Issue Date: October 15, 2007
Modernizing Chem Engineering
"MORE AND MORE chemical engineers graduating now are going into biotechnology or biobased jobs," says Claire F. Komives, a chemical engineering professor at San Jose State University. In many cases, however, chemical engineering education hasn't been updated to include the biology-related training these job candidates require. "The current curriculum doesn't really address those needs except where you have faculty with a biology background who add that type of material" on their own initiative, Komives says.
Komives and Erik J. Fernandez, a chemical engineering professor at the University of Virginia, set out to remedy this deficiency by creating the Bioengineering Educational Materials Bank (BioEMB). This new online resource is being designed to help chemical engineering professors, especially those with no biology or biotechnology background, include biotech examples in their introductory courses, even if their textbooks don't.
"Chemical engineering has a well-defined set of core principles that need to be taught and learned," Fernandez says. Many of the classic textbooks that are still widely used in introductory chemical engineering classes don't include modern chemical engineering applications such as biotechnology and microelectronics to teach those principles.
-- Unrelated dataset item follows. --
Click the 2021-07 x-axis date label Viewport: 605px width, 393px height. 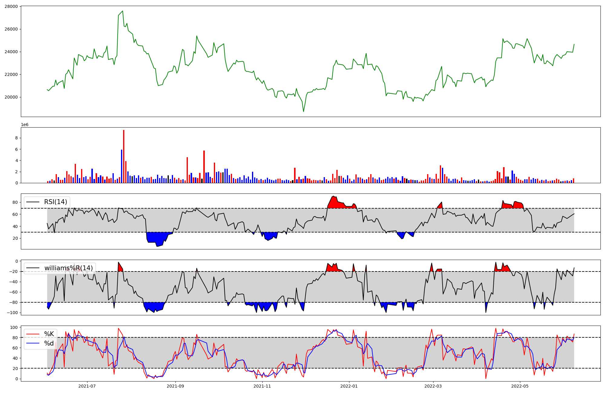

"There's been a desire to get biotechnology into the curriculum for quite some time now," Fernandez notes, "but there's a very high barrier to writing textbooks." BioEMB is a practical way to inject such material into courses without waiting for a textbook.
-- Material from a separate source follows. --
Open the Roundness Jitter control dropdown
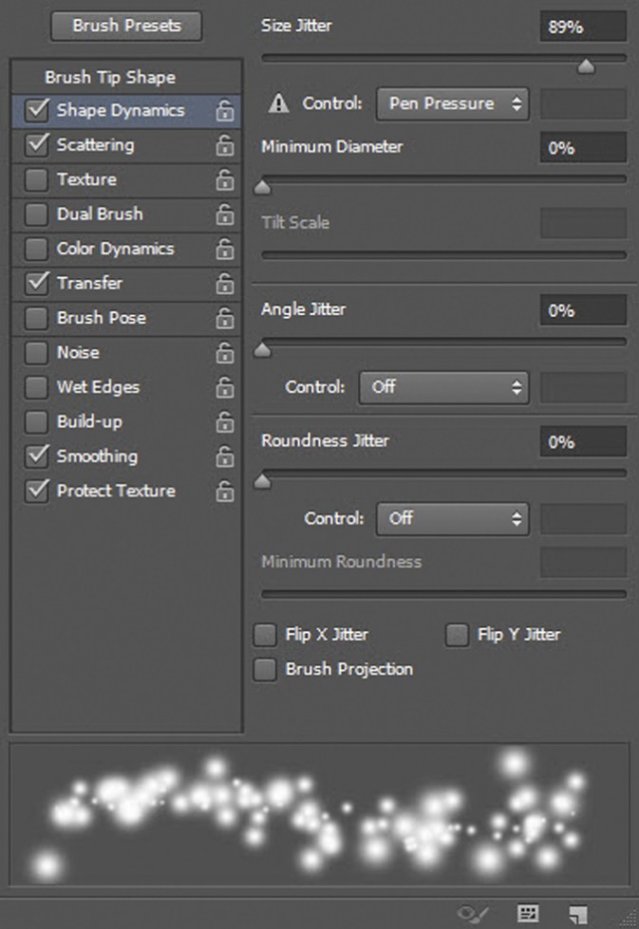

The project's leaders are collecting, creating, and reviewing problems that professors can then use. So far, Fernandez and Komives have focused on material and energy balance, which is often the subject of the first course in the chemical engineering core curriculum. They plan to add problems relevant to other courses as funding becomes available.
The pair hatched the idea for BioEMB after listening to a panel discussion at a symposium about educational issues in biotechnology at an American Chemical Society national meeting in 2004. The project moved forward slowly at first, only shifting into high gear after Fernandez and Komives received a grant from the National Science Foundation in January 2007.
The material is available on the Web at www.bioEMB.net. Problems are organized so that an instructor can easily see where they fit with two of the most commonly used textbooks for the material and energy balance course: "Elementary Principles of Chemical Processes" by Richard M. Felder and Ronald W. Rousseau and "Basic Principles and Calculations in Chemical Engineering" by David M. Himmelblau and James B. Riggs.
Fernandez and Komives are looking for creative professors to contribute to the growing database. The collection got a huge jump-start when chemical engineering professor Todd Przybycien of Carnegie Mellon University contributed an entire year's worth of problems. But they still want more, and they invite prospective contributors to submit problems through the website.
In addition to the website, Komives and Fernandez organized a July workshop at San Jose State to help professors become comfortable with the biology-related material. A single e-mail announcement to the listserv for chemical engineering department chairs filled the workshop.
THE WORKSHOP started with a crash course in molecular biology and biotech applications, then moved on to a session on active learning techniques. Finally, the participants solved problems that had already been submitted or created.
Getting professors to solve the problems helped Komives and Fernandez clarify an issue they've been wrestling with: How much biology do chemical engineering professors need to know to teach these applications?
As professors worked through the problems, Komives and Fernandez were able to see what concepts were new for the faculty. They then developed and posted a "road map" document to serve as a tutorial for the nonbiology faculty to better understand how to apply chemical engineering concepts to biological problems.
They plan to have all the problems peer-reviewed. Chemical engineers in traditional areas will assess how understandable the problems are, whereas the biologically trained engineers will review them for accuracy.
Currently, four universities are serving as beta sites to test the effectiveness of the problems and the approach. Komives and Fernandez are asking the faculty to use the problems in the place of some of the homework problems they would normally assign.
At the end of their courses, participating professors will "donate" one class period for the students to take a mock exam. The exam results will be compared with those of students from sections that didn't use the BioEMB problems. The mock exam will also compare the effectiveness of problems that cover the same engineering principles with and without a biological context.
Komives and Fernandez hope that BioEMB will help professors better prepare and motivate their students for the future of chemical engineering. "If you can tell a student that an example was taken from a real process for a drug that just came out to cure this disease, that's much more motivating than 'A goes to B; tell me the rate constant,' " Fernandez says.